Regards, and thanks,
Brian E.
Hi Brian,
Assuming your grib file has all the necessary variables at both input timesteps t0 and t-6, you can do something like this to construct the input_state
DATE = datetime.datetime.fromisoformat("2025-10-01T00:00:00") # t0, change this according to your input data
ds = ekd.from_source("file", "input.grib")
fields = defaultdict(list)
for date in [DATE - datetime.timedelta(hours=6), DATE]:
data = ds.sel(valid_datetime=date.isoformat())
for field in data:
name = (
f"{field.metadata('param')}_{field.metadata('levelist')}"
if field.metadata("typeOfLevel") == "isobaricInhPa"
else field.metadata("param")
)
fields[name].append(field.to_numpy())
for param, values in fields.items():
fields[param] = np.stack(values)
input_state = dict(date=DATE, fields=fields)
If your grib contains more variables than needed, you can add the param option to the ds.sel(...) to select only the AIFS variables. You can find some examples on working with grib in earthkit-data here https://earthkit-data.readthedocs.io/en/latest/examples/grib_overview.html
Thank you very much - I shall give it a go!
Hi there hi there.

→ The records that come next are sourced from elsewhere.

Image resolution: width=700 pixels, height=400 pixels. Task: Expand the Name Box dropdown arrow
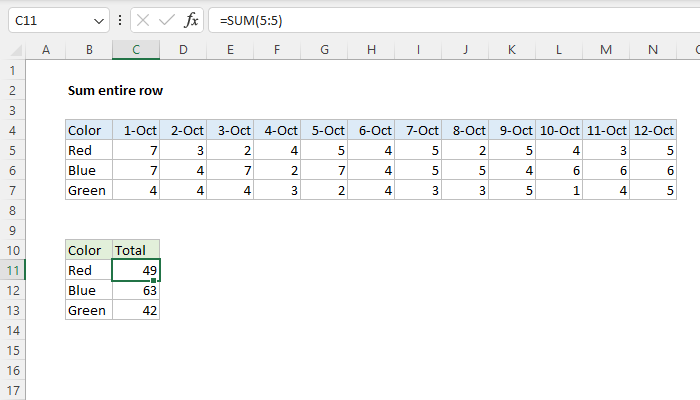[98, 21]
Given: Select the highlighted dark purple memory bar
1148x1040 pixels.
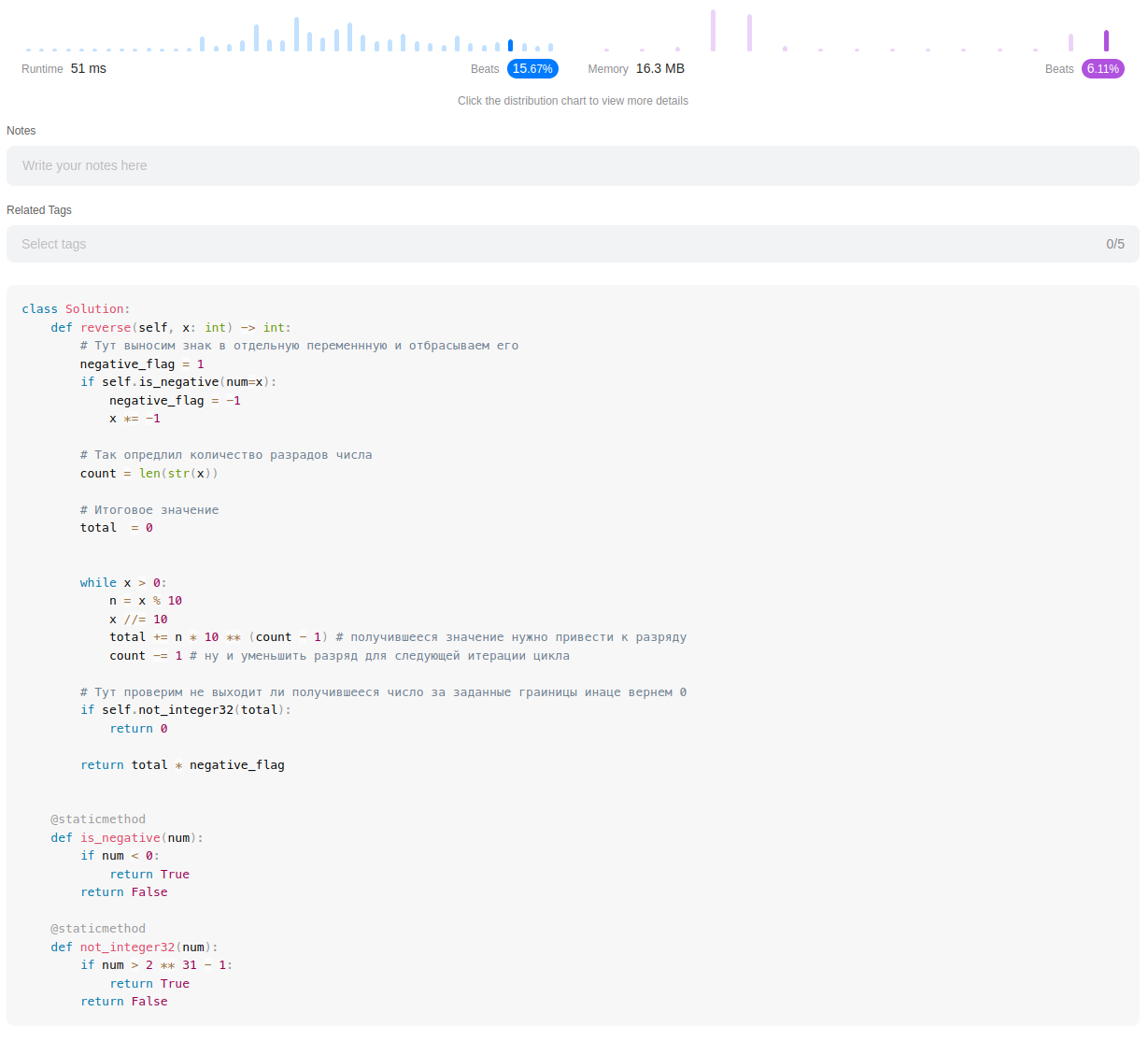Looking at the screenshot, I should pyautogui.click(x=1106, y=40).
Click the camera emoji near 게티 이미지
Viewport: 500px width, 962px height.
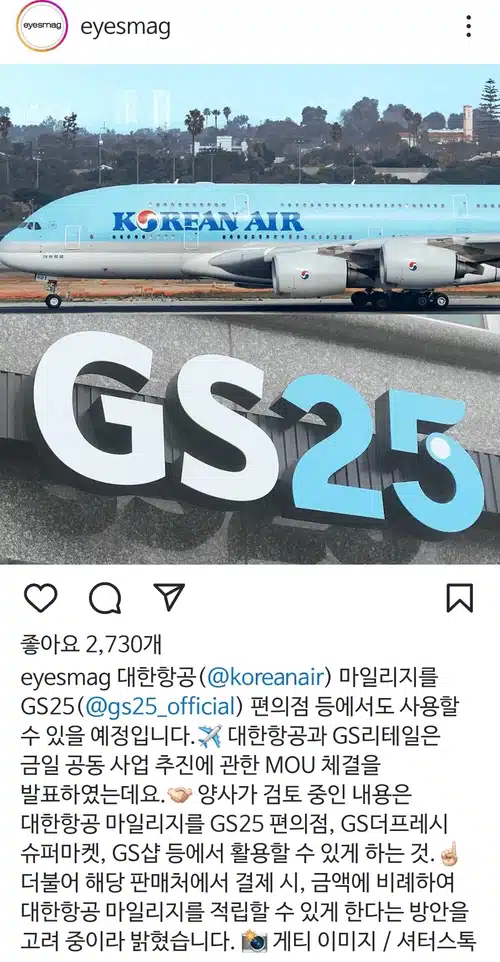pos(253,941)
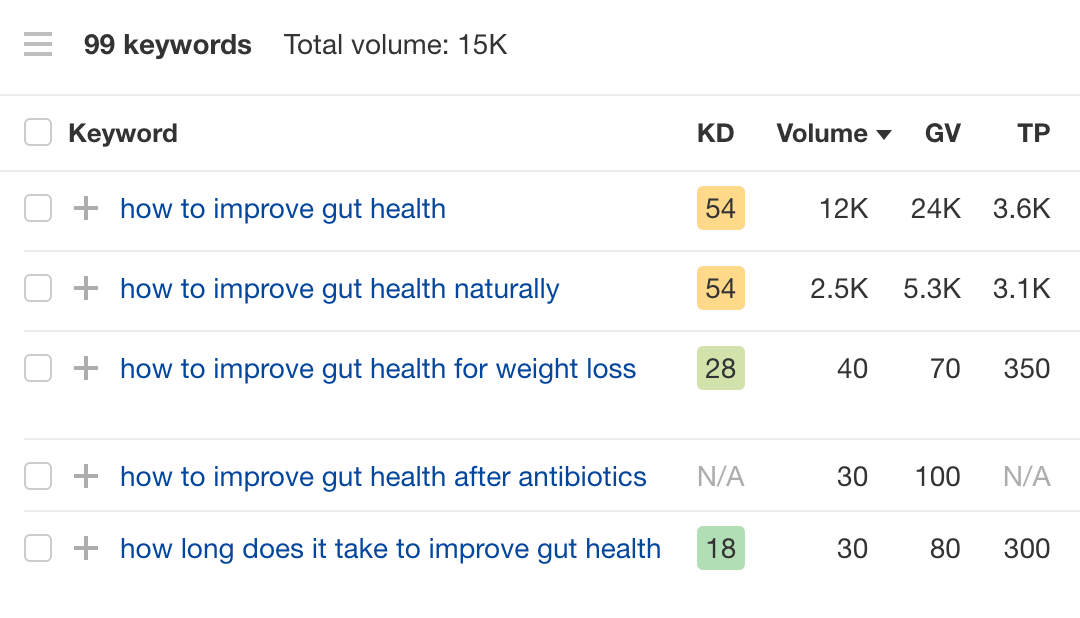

So this did indeed get things going, but then I ran into a snag.
It seems that the output was not happy.
THE DETAILS:
Using files like so:
aws s3 cp --no-sign-request s3://ecmwf-forecasts/20251015/00z/aifs-ens/0p25/enfo/20251015000000-0h-enfo-cf.grib2 .
WHEN I RUN IT:
two values for number of points 2076480 (GDS) 1038240 (calculated)
two values for number of points 2076480 (GDS) 1038240 (calculated)
THE FINAL ERROR:
Traceback (most recent call last):
File "/home/ec2-user/aifs2/aifs-local.py", line 314, in
for i,state in enumerate(runner.run(input_state=input_state, lead_time=lead)):
File "/home/ec2-user/miniforge3/lib/python3.12/site-packages/anemoi/inference/runner.py", line 219, in run
input_tensor = self.prepare_input_tensor(input_state)
^^^^^^^^^^^^^^^^^^^^^^^^^^^^^^^^^^^^^^
File "/home/ec2-user/miniforge3/lib/python3.12/site-packages/anemoi/inference/runner.py", line 392, in prepare_input_tensor
input_state = self.validate_input_state(input_state)
^^^^^^^^^^^^^^^^^^^^^^^^^^^^^^^^^^^^^^
File "/home/ec2-user/miniforge3/lib/python3.12/site-packages/anemoi/inference/runner.py", line 822, in validate_input_state
raise ValueError(f"Size mismatch latitudes={nlat}, number_of_grid_points={number_of_grid_points}")
ValueError: Size mismatch latitudes=1038240, number_of_grid_points=542080
As I understand it: The N320 reduced Gaussian grid has 542,080 grid points, while a 0.25°longitude-latitude grid has 1,038,240 grid points.
From what I can tell, when I regrid to the N320, I do get the right number of points, but the metadata from the GRIB file did not change...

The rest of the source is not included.